McCloskey, in particular, is a blow as he was having the best season of his career at the age of 33. He was nominated for the Six Nations player of the tournament for Ireland but his campaign came to an end with a hamstring injury picked up late on in the semi-final win over Exeter Chiefs. Stockdale sustained a facial fracture earlier in that game while making a tackle on Immanuel Feyi-Waboso, that would see him sent to the sin-bin and lead to surgery on the injury.
Henderson is serving a three-game suspension for a red card against the Stormers, while Herring's return from a troublesome calf injury was cut short just 14 minutes into the defeat by Glasgow on Friday. "It's just trying to win it for them as much as for us," said centre James Hume. "They can't be in the pitch so we're the ones that have to go and do it.

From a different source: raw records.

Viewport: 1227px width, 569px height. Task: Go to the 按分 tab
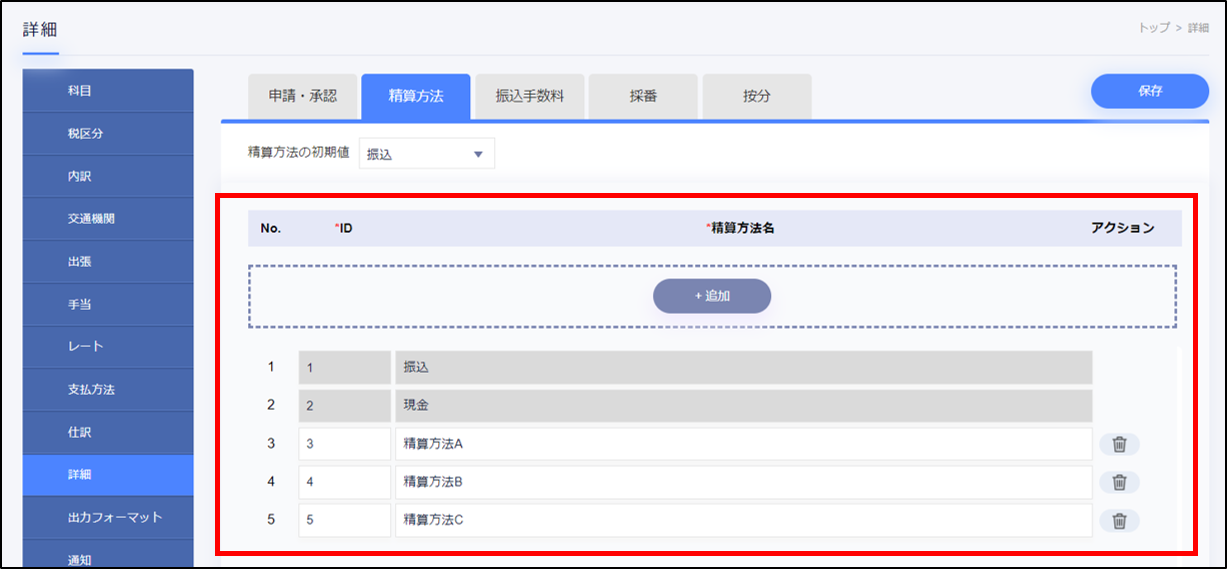(756, 97)
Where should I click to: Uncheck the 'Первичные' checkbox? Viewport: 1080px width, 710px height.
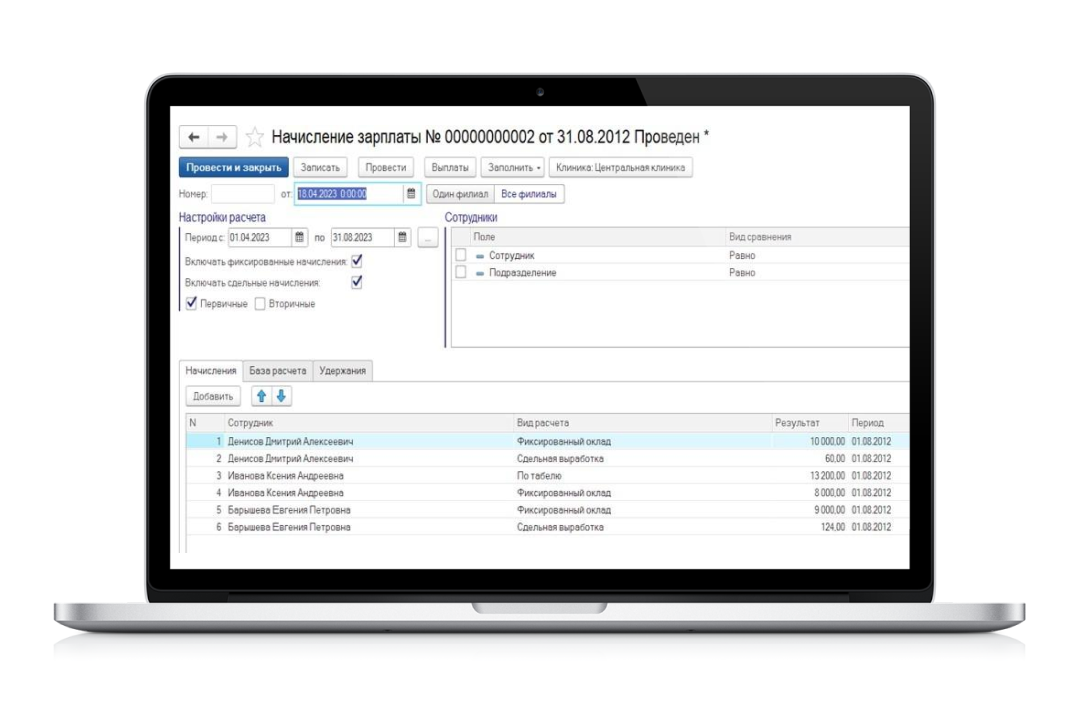point(192,304)
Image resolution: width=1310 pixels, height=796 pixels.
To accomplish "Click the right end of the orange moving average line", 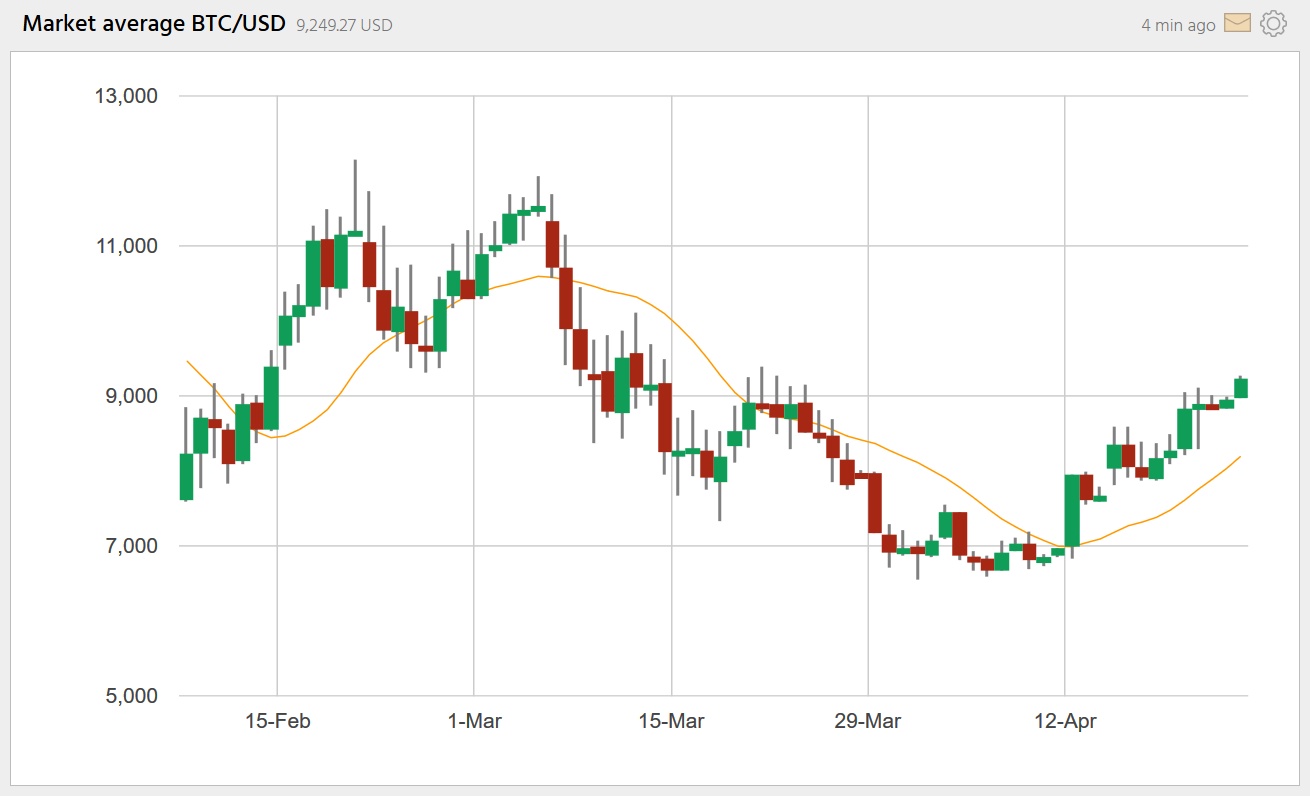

Hopefully celebrate with them after. " Youthful Ulster 'would love to be part of history' Henderson, McCloskey, Stockdale and Herring won't be on the pitch in Bilbao, but they will still have a role to play. Looking at the squad which faced Exeter, the last time three of the four played together, the inexperience of the squad as a whole is on show.
Of the 20 remaining players, only Werner Kok and Nick Timoney are over the age of 30. Ireland international Timoney joins Tom O'Toole, Nathan Doak and Michael Lowry as those with at least a century of Ulster appearances. "It's tough on Stu and a couple of other older lads that have been around the squad for way longer than any of us who are playing.